以前上学的时候,导师让我给他买一本书,该书叫《控制之美》,名字还挺好听的。前段时间逛面包板论坛,发现有个《控制之美(卷2)》的书籍评测活动,相比之前帮导师买的书是《控制之美(卷1)》了,在网上听大家对该系列书籍评价很高,就怀着期待的心情申请了这本书。
拿到《控制之美(卷2)》书籍的封面是这样的。
拿到书籍翻了翻,我勒个去,满满的都是公式呀,看来这本书定位在高校或者其他科研院所的师生群体应该是对了。作为一名小小的应用工程师,不好意思占用了这个测评名额,下次不敢了。我的看书思路是,挑自己感兴趣的内容,先避开这些公式,读懂作者要传递的大致内容,然后再去细读。

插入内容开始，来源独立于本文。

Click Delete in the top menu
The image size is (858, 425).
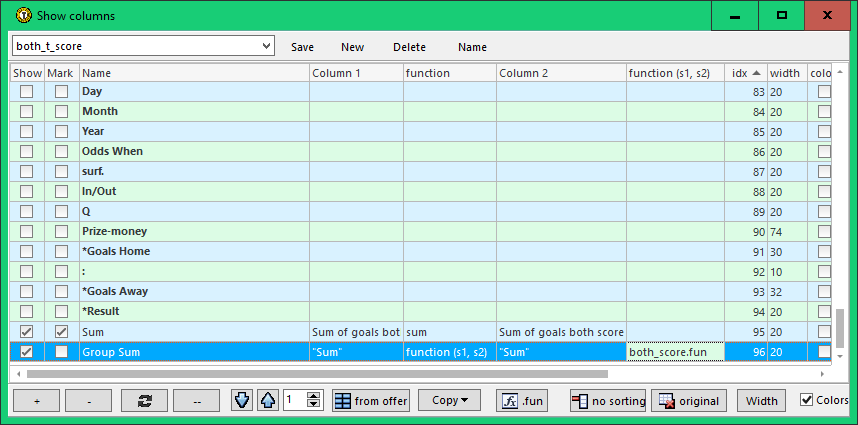(409, 47)
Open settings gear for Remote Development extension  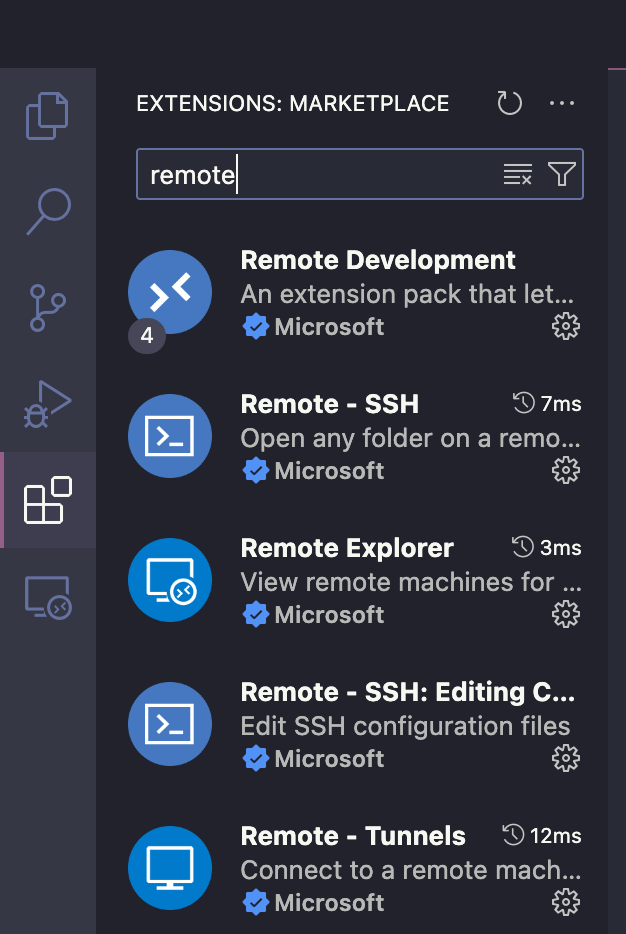coord(566,326)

第一个收获是,我先读到了无人机高度预测案例这个内容(这个案例是贯穿了全书的好几个章节,每张对这个案例的侧重点不一样),部分内容如下图所示。我印象比较深刻是书中讲到的关于书据融合的一个内容,大致是:假如无人机测高度用到了气压传感器和超声波传感器,这两个传感器同时测了数据,而传感器的精度不一样,那么怎么来降低误差呢?那就要使用到数据融合的知识了,书中详细讲解了卡尔曼滤波器,感兴趣的读者可以详细阅读。

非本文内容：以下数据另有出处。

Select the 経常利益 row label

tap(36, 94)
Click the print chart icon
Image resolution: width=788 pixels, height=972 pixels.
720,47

其次的一个收获是,我从这本书里第一次认识到了octave软件,这个软件比较小,安装包也就几百兆吧,其次编写的.m文件也是可以在matlab软件中打开的,非常方便。按照书中提供的例程跑了一张图,如下所示。书中还是以无人机高度预测案例来说明,基于octave软件,对过程噪声的协方差矩阵和测量噪声的协方差矩阵的不同组合进行了仿真,以达到优选的目的。